Published January 26, 2021 6:47PM (EST)

This artist’s impression shows the view from the planet in the TOI-178 system found orbiting furthest from the star. (ESO/L. Calçada/
This artist’s impression shows the view from the planet in the TOI-178 system found orbiting furthest from the star. (ESO/L. Calçada/

Nature is fond of patterns, on both the small scale and the large. Take the Fibonacci sequence, for instance — the repeating pattern of numbers in which each subsequent number totals the sum of the previous two. The formula appears in nautilus' spiral shells, but also in the arrangement of the planets in the solar system, whose distances align roughly with Fibonacci numbers' ratios

But the rough synchrony of our planets is nothing compared to the precise alignment of five newly-discovered exoplanets, which orbit their parent star with such a perfect harmony that it seems almost uncanny.  According to a study published in the scientific journal Astronomy & Astrophysics, a solar system discovered by NASA's Transiting Exoplanet Survey Satellite is host to at least six planets, five of which orbit around the star — known as TOI-178 (or TESS Object of Interest 178) — in a precise ratio. This is known as a "chain of resonances," or a series of occasions in which planets orbit a star while maintaining a beat with one another.

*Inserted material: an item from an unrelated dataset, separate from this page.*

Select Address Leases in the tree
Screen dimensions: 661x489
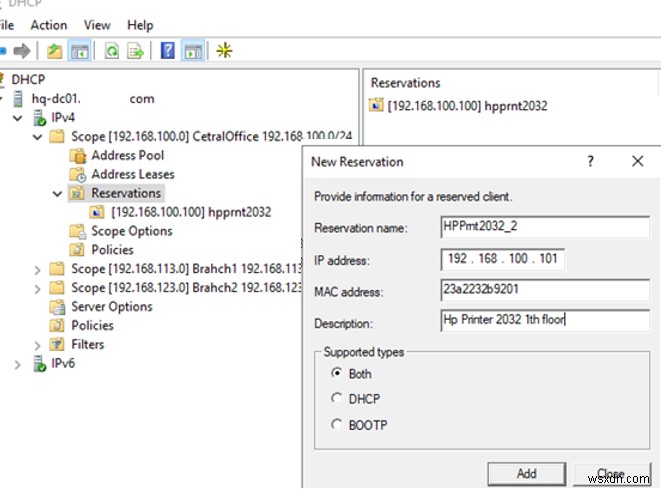(132, 174)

"A resonance between two planets is what happens when one completes a certain integer number of orbits while the other also does so," Dr. Nathan Hara, an astrophysicist at the University of Geneva and a co-author of the paper, wrote to Salon. "They therefore find themselves periodically in the same configuration and the strongest attraction between them is therefore always in the same direction."

There are a few details that make the new finding so striking. One is the fact that five planets are involved instead of two; as Hara explained, this makes it "one of the longest known chains" of resonant planets. In the case of the exoplanets surrounding TOI-178, they dance at a rhythm of 18:9:6:4:3. This means that every time the innermost planet in the chain makes 18 orbits around TOI-178, the next one in line makes nine orbits, and the one after that makes six orbits, and so on.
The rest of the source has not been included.